▸ YOUR TASK
With pictures left out, set down exactly the lines from the line containing "584x819 pixels. Task: Open" through the last line of the data.

[Stored data entries]

# # # # #

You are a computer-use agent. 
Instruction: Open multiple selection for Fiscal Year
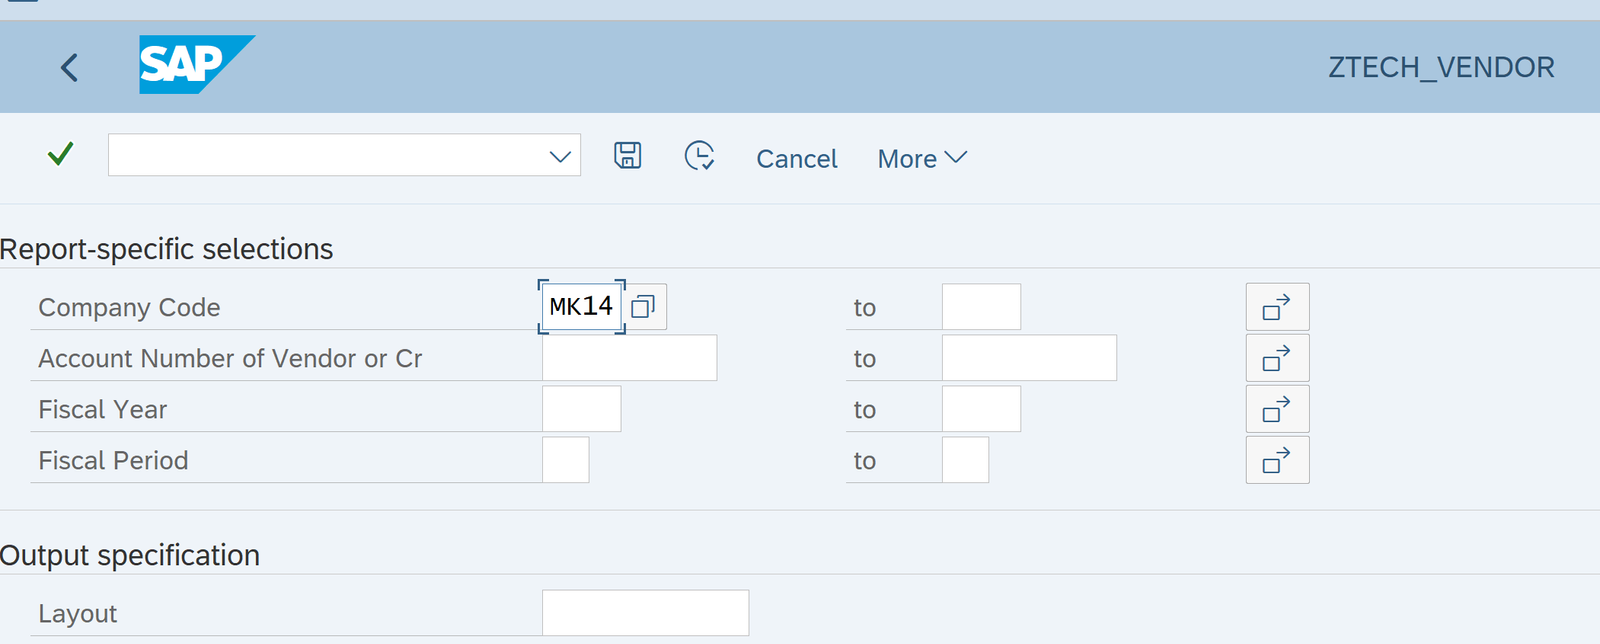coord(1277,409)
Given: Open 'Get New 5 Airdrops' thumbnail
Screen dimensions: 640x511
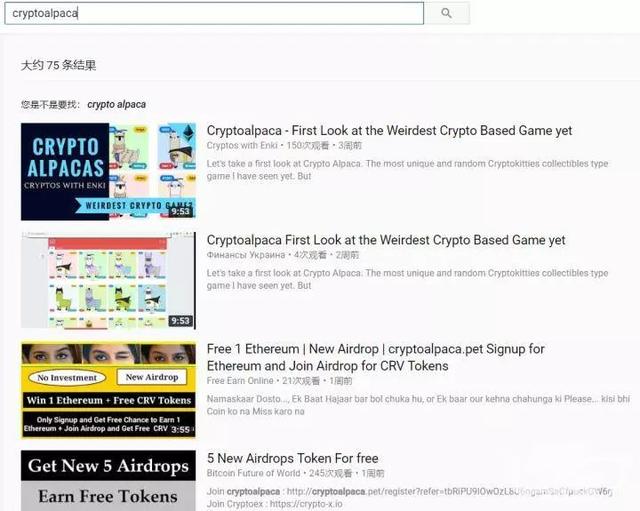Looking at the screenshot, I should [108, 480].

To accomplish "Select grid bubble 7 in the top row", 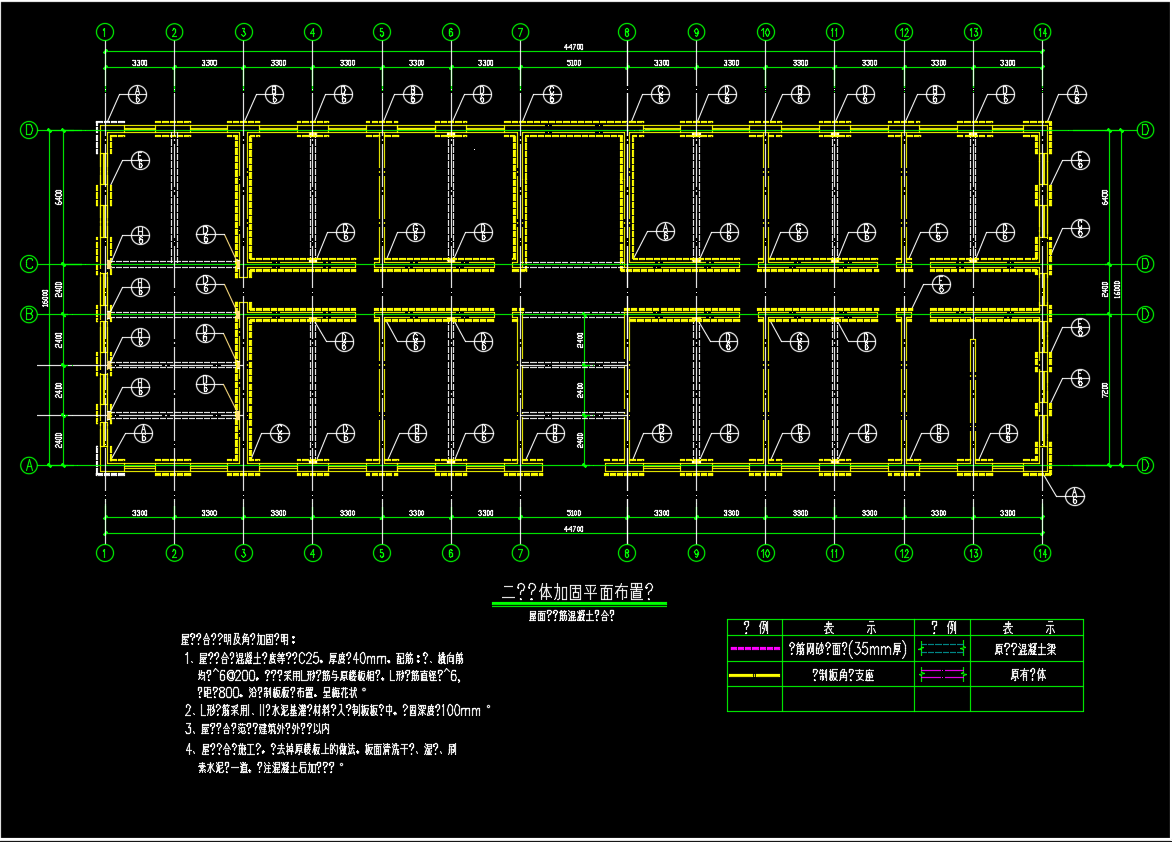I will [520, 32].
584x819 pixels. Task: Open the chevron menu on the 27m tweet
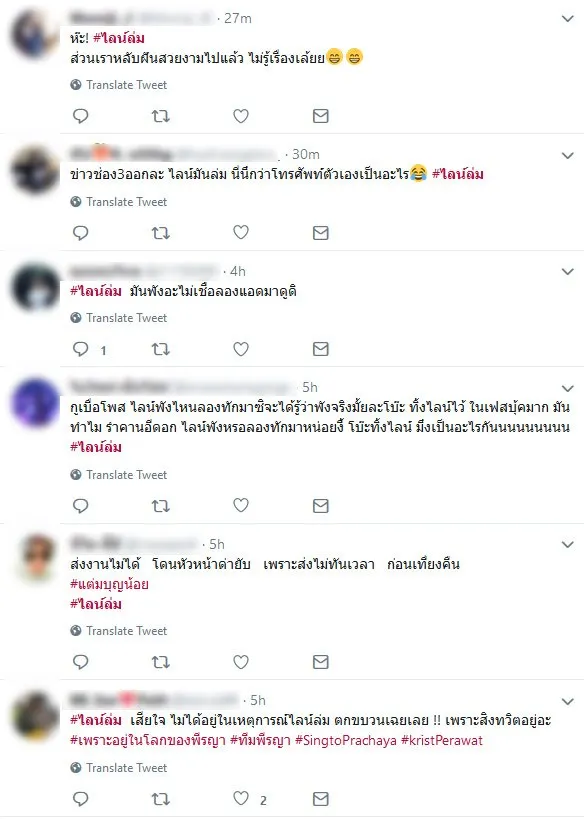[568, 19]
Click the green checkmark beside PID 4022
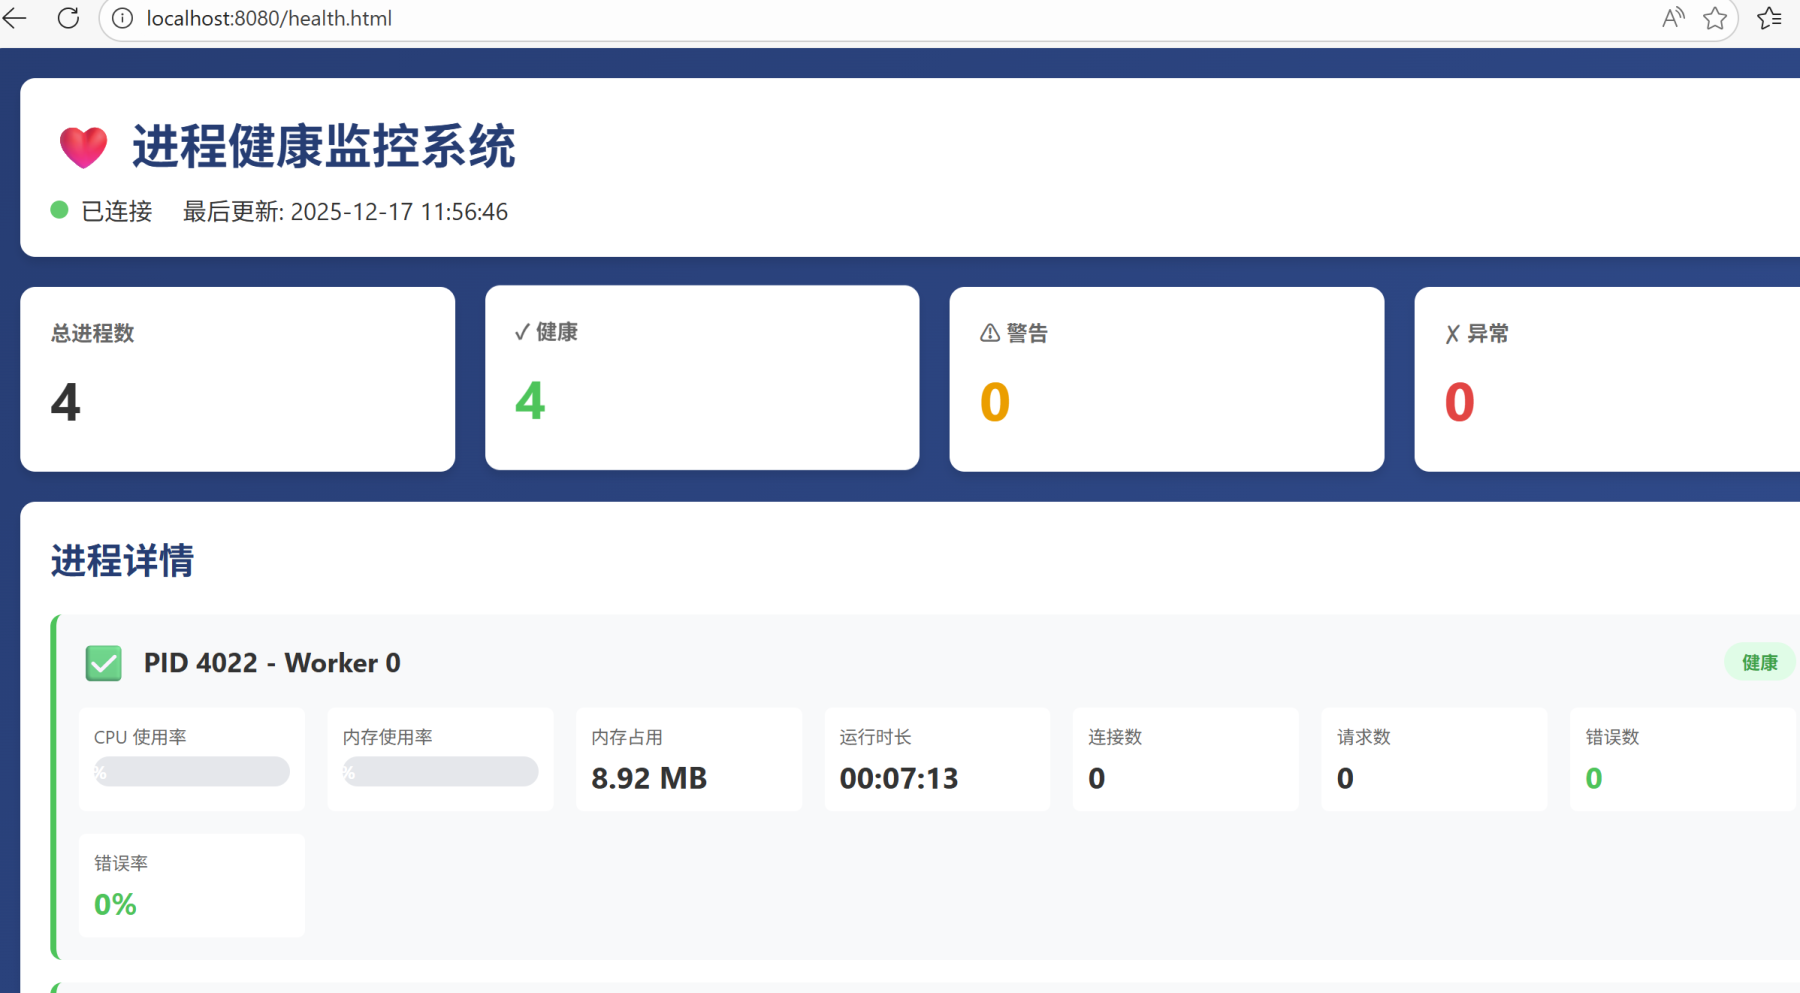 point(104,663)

# # # # #

▸ RESPONSE AREA
584x819 pixels. Task: Open the chevron menu on the 27m tweet
[568, 19]
Click the green checkmark beside PID 4022
 point(104,663)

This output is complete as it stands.